Paris, avril 1790
Au xviie siècle, selon Furetière, le mot « meneur » désignait quelques activités très spécifiques : le meneur conduisait, au choix : une dame, par la main pour l’aider à marcher ; un ours, « dans les rues pour donner du plaisir au peuple » ; un autre homme, dans certaines cérémonies. Au siècle suivant le Dictionnaire de l’Académie remplace la troisième fonction par une autre, accessible aux femmes : « On appelle meneur, meneuse, celui, celle, qui se charge d’amener à Paris des nourrices aux bureaux des Recommandaresses et d’aller chez les parents des enfants mis en nourrice, pour recevoir les mois. » Un de ces quatre sens en a-t-il inspiré un cinquième, apparu dans les mois de la Révolution ?
Un pamphlet que l’on peut dater de la fin du mois d’avril 1790 – Trahison contre l’État, ou les jacobins dévoilés – attaque « les grands meneurs du Club » : l’orgueilleux Chapelier, Barnave le sanguinaire et d’autres figures du Club des jacobins, ainsi que l’on nommait désormais la société des Amis de la Constitution. Mais c’est en 1791 que le mot prend son envol : « Il est affreux, exécrable , infernal et jésuitique d'oser dire , comme les meneurs des jacobins : “hors de notre église , il n'y a point de salut !” », s’indigne, le 5 février 1791, l’auteur d’une feuille intitulée le Contre-Poison. « Meneurs des jacobins » : le Journal de la Cour et de la Ville utilise cette même expression le lendemain (6 février 1791). Puis le Spectateur national dénonce « les meneurs de la populace ignorante » (13 février) et « les meneurs du peuple ou démagogues » (8 mars), tout en affirmant que « le club se divise en meneurs et en menés » (7 mars). Les « meneurs des galeries » qui font bientôt la loi à l’Assemblée (Journal de Paris du 22 juillet 1792) sont sans doute eux-mêmes « menés », comme des femmes ou animaux sauvages.
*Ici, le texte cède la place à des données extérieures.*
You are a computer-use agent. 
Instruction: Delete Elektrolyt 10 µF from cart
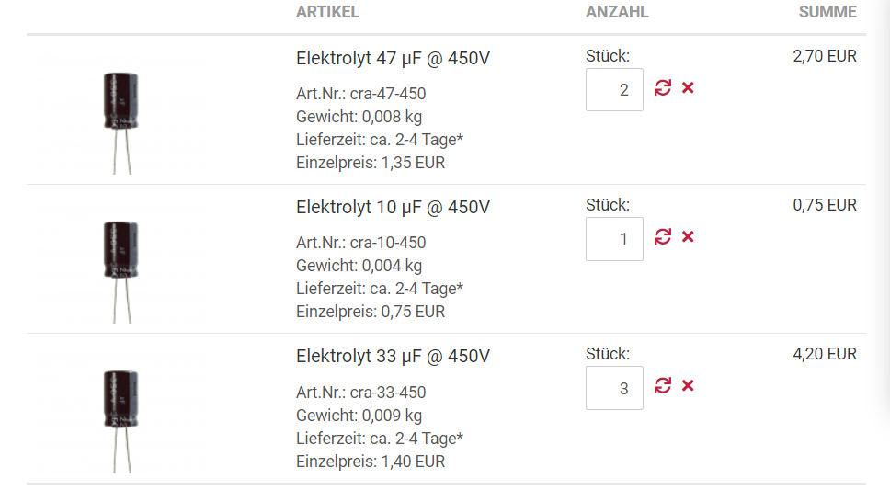tap(688, 237)
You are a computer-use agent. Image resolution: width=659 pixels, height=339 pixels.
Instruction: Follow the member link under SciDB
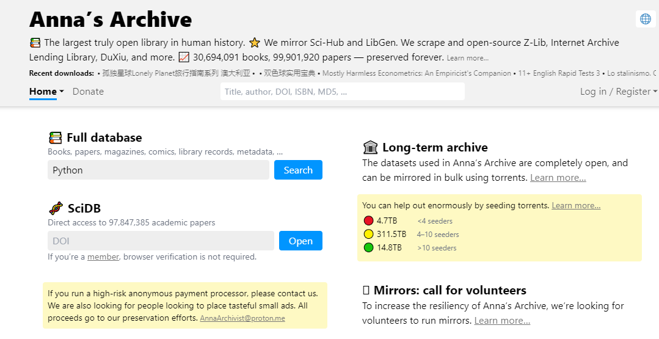103,257
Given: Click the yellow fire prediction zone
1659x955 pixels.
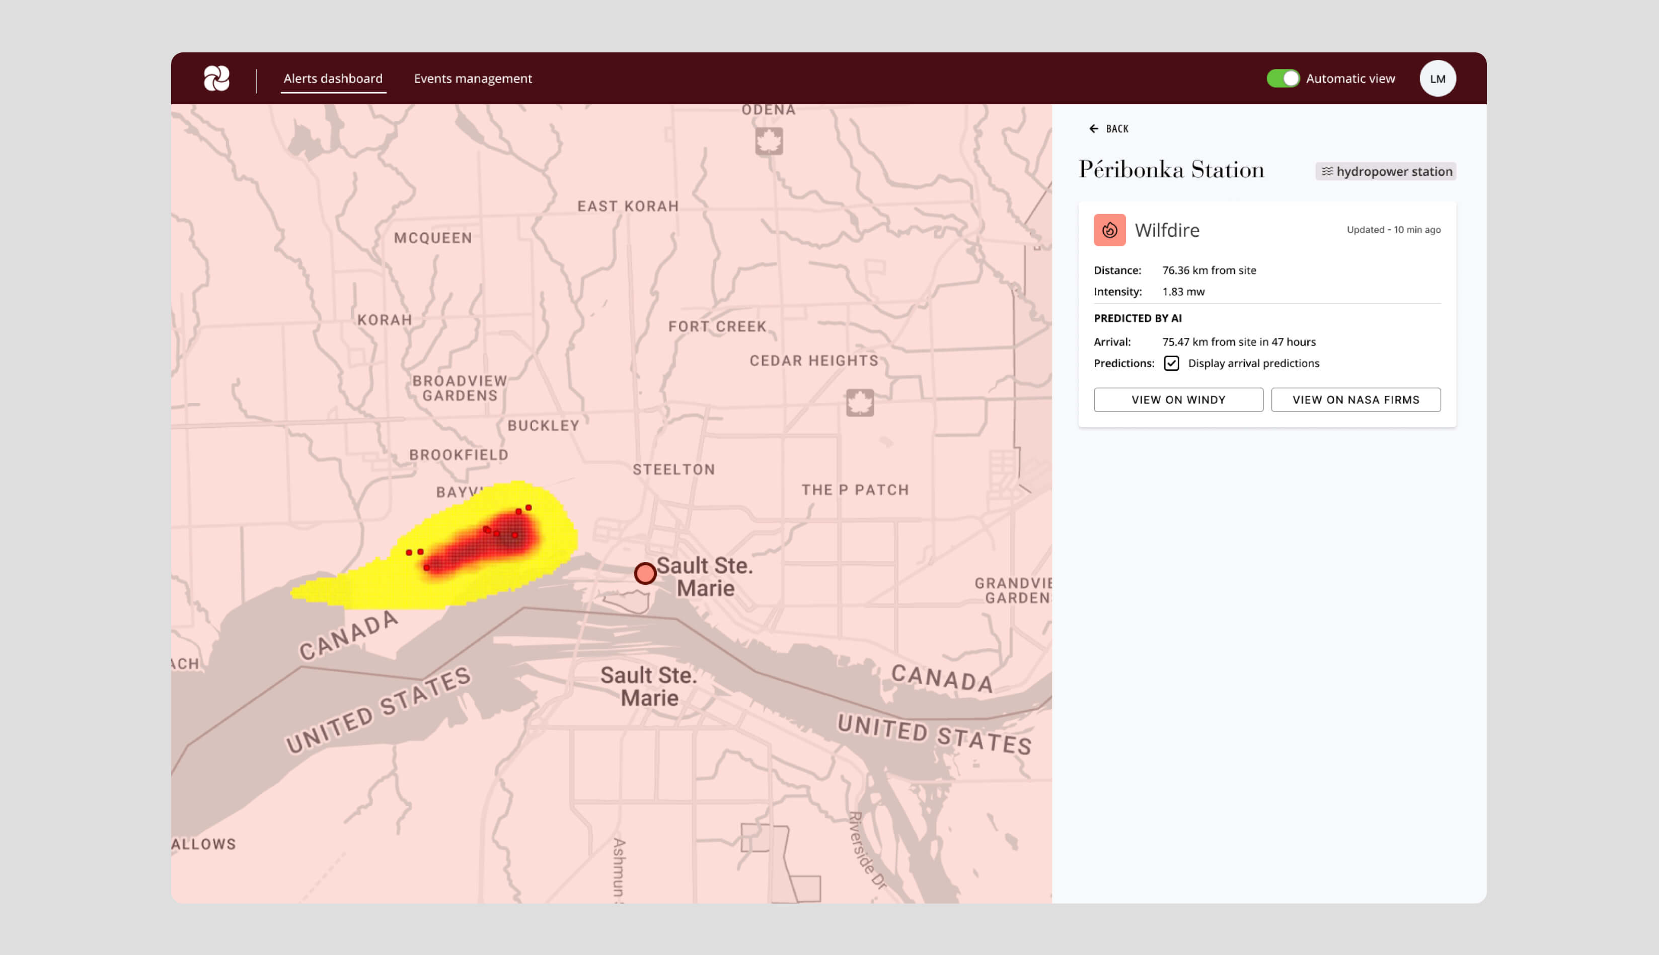Looking at the screenshot, I should tap(367, 587).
Mais avait-on alors le sentiment d’une métaphore ironique ?
Aujourd’hui que les nourrices sont aussi rares que les montreurs d’ours, et que les dames se meuvent toutes seules, meneur a principalement conservé son acception politique de 1790 : « personne qui, par son autorité, prend la tête d'un mouvement populaire » (Le Robert). « Que sont devenus les meneurs des gilets jaunes ? », feint de s’inquiéter le Figaro du 12 septembre 2020. Il n’y a guère que dans quelques sopets et jeux de société que le terme n’est pas connoté négativement.